Também em «No Bom Jesus do Monte», historiando o infeliz casamento de José Augusto Pinto de Magalhães com Fanny Owen, afirma de passagem, referindo-se àquela época: «Conheci-o em Coimbra, estudando preparatórios».
Muitos anos depois, em carta dirigida a Cândido de Figueiredo, datada de 1882, agradecendo a oferta do livro «Homens e Letras», recorda Camilo esses anos:
«Fez-se grandes saudades da Coimbra de 45 e 46 em que eu por aí estraguei duas batinas. A Maria Camela, que V. Ex.ª conheceu velhinha, era então uma gentil rapariga, a quem eu desfechava frases sentimentais, mas, sobre a matéria, incombustível. Ela foi a salamandra dos vulcões líricos que então flamejavam em Coimbra. Ouvia-me com um sorriso afetuoso enquanto eu me saturava do fósforo dos seus linguados e das suas tainhas.»
Também recorda a Tia Camela daqueles tempos em «Narcóticos», mais precisamente em «O Sr. Ministro». Misturando ficção com realidade, descreve as oito filhas do bedel Rosendo, que «eram umas ninfas do Mondego», e acrescenta:
«Entre 1840 e 46 não foi a Coimbra Lamartine subalterno que as não cantasse no estilo doentio de então. Solaus e madrigais. Um ideal de castelãs medievas, com umas rimas tão perfumadas de petrarquismo que nem elas tinham olfato capaz de sentir o insidioso azote filtrado nos bagos de mirra. Aqueles amores que viram penujar o buço do sr. dr. Pedro Penedo e o meu, se andassem cantados trinta anos depois fariam zangaraviar guitarras em fadinhos de uma melancolia sem gramática sobre os bancos gordurosos da tia Maria Camela – Deus lhe fale na alma!»

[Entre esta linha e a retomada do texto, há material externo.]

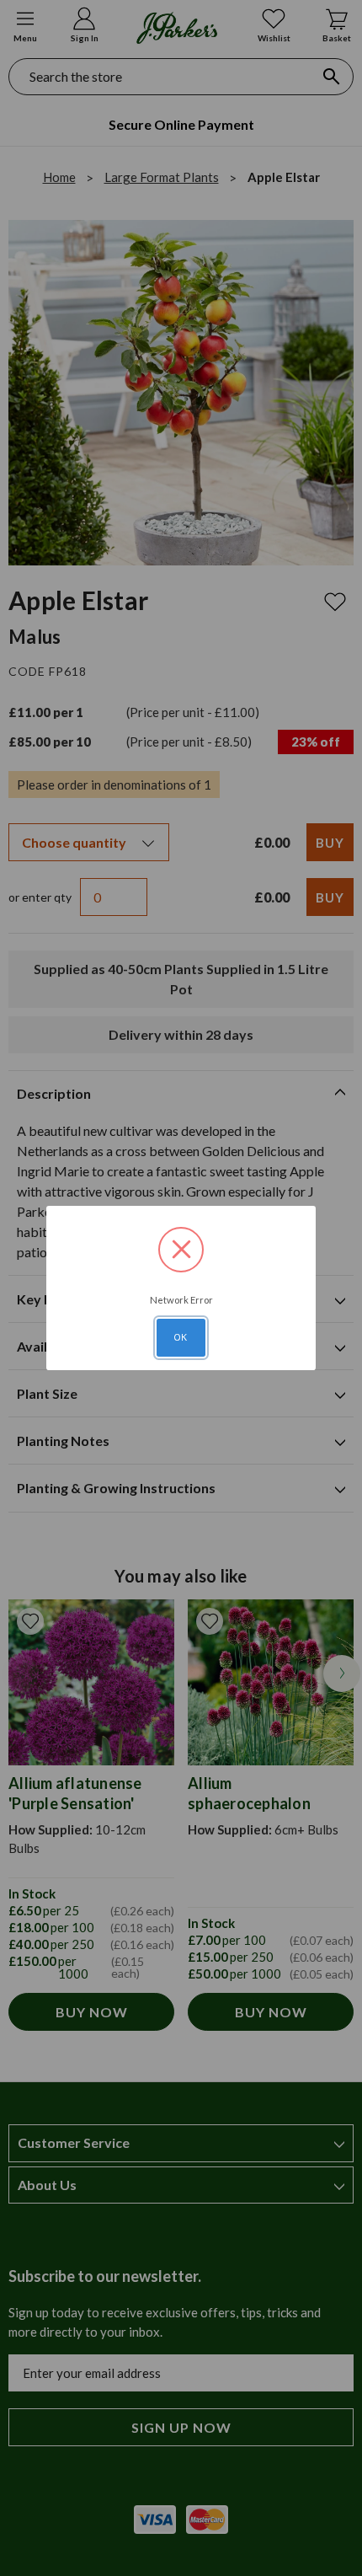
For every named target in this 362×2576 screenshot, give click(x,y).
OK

As referências não param. Em «O General Carlos Ribeiro», depois de historiar a sua passagem como estudante de Química no Porto, escreve Camilo: «Em 1845 ao deixar o Porto e a Química para ir jurar bandeiras na boémia de Coimbra, despedi-me de Carlos Ribeiro».

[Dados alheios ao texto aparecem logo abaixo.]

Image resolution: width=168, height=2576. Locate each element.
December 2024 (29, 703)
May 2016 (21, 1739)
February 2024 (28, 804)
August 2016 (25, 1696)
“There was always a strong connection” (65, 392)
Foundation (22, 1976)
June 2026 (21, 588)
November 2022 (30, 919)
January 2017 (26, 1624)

E em «Cousas Leves e Pesadas», no capítulo «Dezassete anos depois», ao falar de «A Lira da Mocidade», jornal de poesias portuense. Aí recorda Jorge Artur de Oliveira Pimentel: «Conheci-o em Coimbra concluindo formatura em direito em 1846. Fez ato do 5.° ano vestido com a farda do batalhão académico».
Andrade, C.S. 1990. Coimbra na vida e na obra de Camilo. Coimbra, Coimbra Editora.